# START OF RECORDS SHOWN

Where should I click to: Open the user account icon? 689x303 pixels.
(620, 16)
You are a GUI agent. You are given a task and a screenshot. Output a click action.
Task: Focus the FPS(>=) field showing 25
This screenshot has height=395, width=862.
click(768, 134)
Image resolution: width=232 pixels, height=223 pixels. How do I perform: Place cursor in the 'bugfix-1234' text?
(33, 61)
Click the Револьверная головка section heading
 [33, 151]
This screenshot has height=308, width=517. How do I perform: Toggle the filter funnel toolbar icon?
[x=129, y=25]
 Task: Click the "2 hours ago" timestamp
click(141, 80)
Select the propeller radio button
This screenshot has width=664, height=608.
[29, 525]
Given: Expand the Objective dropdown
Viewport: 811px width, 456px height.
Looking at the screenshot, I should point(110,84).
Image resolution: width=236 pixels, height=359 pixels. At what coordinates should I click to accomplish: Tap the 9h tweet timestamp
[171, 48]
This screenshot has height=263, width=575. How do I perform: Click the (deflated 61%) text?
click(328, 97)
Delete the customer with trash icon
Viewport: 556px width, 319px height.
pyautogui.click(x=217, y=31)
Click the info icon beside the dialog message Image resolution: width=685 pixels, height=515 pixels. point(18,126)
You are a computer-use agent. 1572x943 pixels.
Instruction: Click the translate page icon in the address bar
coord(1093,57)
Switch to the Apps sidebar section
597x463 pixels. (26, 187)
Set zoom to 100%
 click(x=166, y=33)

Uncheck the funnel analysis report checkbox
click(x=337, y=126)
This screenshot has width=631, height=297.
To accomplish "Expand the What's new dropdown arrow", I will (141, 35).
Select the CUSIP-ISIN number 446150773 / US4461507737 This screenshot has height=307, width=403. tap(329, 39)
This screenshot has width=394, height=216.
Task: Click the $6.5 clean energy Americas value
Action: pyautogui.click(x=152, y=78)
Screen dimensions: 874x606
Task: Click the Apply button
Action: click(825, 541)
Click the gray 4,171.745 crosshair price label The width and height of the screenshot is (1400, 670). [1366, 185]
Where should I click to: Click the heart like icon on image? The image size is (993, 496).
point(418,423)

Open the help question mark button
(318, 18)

# END OF RECORDS SHOWN

WHAT THE TASK ASKS -
Write out the entire listing above line for line, changing nothing.

TASK OUTPUT -
Where should I click to: Open the user account icon? 689x303 pixels.
(620, 16)
You are a GUI agent. You are given a task and a screenshot. Output a click action.
Task: Focus the FPS(>=) field showing 25
This screenshot has height=395, width=862.
click(768, 134)
Image resolution: width=232 pixels, height=223 pixels. How do I perform: Place cursor in the 'bugfix-1234' text?
(33, 61)
Click the Револьверная головка section heading
 [33, 151]
This screenshot has height=308, width=517. How do I perform: Toggle the filter funnel toolbar icon?
[x=129, y=25]
 Task: Click the "2 hours ago" timestamp
click(141, 80)
Select the propeller radio button
This screenshot has width=664, height=608.
[29, 525]
Given: Expand the Objective dropdown
Viewport: 811px width, 456px height.
Looking at the screenshot, I should point(110,84).
Image resolution: width=236 pixels, height=359 pixels. At what coordinates should I click to accomplish: Tap the 9h tweet timestamp
[171, 48]
This screenshot has height=263, width=575. How do I perform: Click the (deflated 61%) text?
click(328, 97)
Delete the customer with trash icon
Viewport: 556px width, 319px height.
pyautogui.click(x=217, y=31)
Click the info icon beside the dialog message Image resolution: width=685 pixels, height=515 pixels. point(18,126)
You are a computer-use agent. 1572x943 pixels.
Instruction: Click the translate page icon in the address bar
coord(1093,57)
Switch to the Apps sidebar section
597x463 pixels. (26, 187)
Set zoom to 100%
 click(x=166, y=33)

Uncheck the funnel analysis report checkbox
click(x=337, y=126)
This screenshot has width=631, height=297.
To accomplish "Expand the What's new dropdown arrow", I will (141, 35).
Select the CUSIP-ISIN number 446150773 / US4461507737 This screenshot has height=307, width=403. tap(329, 39)
This screenshot has width=394, height=216.
Task: Click the $6.5 clean energy Americas value
Action: pyautogui.click(x=152, y=78)
Screen dimensions: 874x606
Task: Click the Apply button
Action: click(825, 541)
Click the gray 4,171.745 crosshair price label The width and height of the screenshot is (1400, 670). [1366, 185]
Where should I click to: Click the heart like icon on image? The image size is (993, 496).
point(418,423)

Open the help question mark button
(318, 18)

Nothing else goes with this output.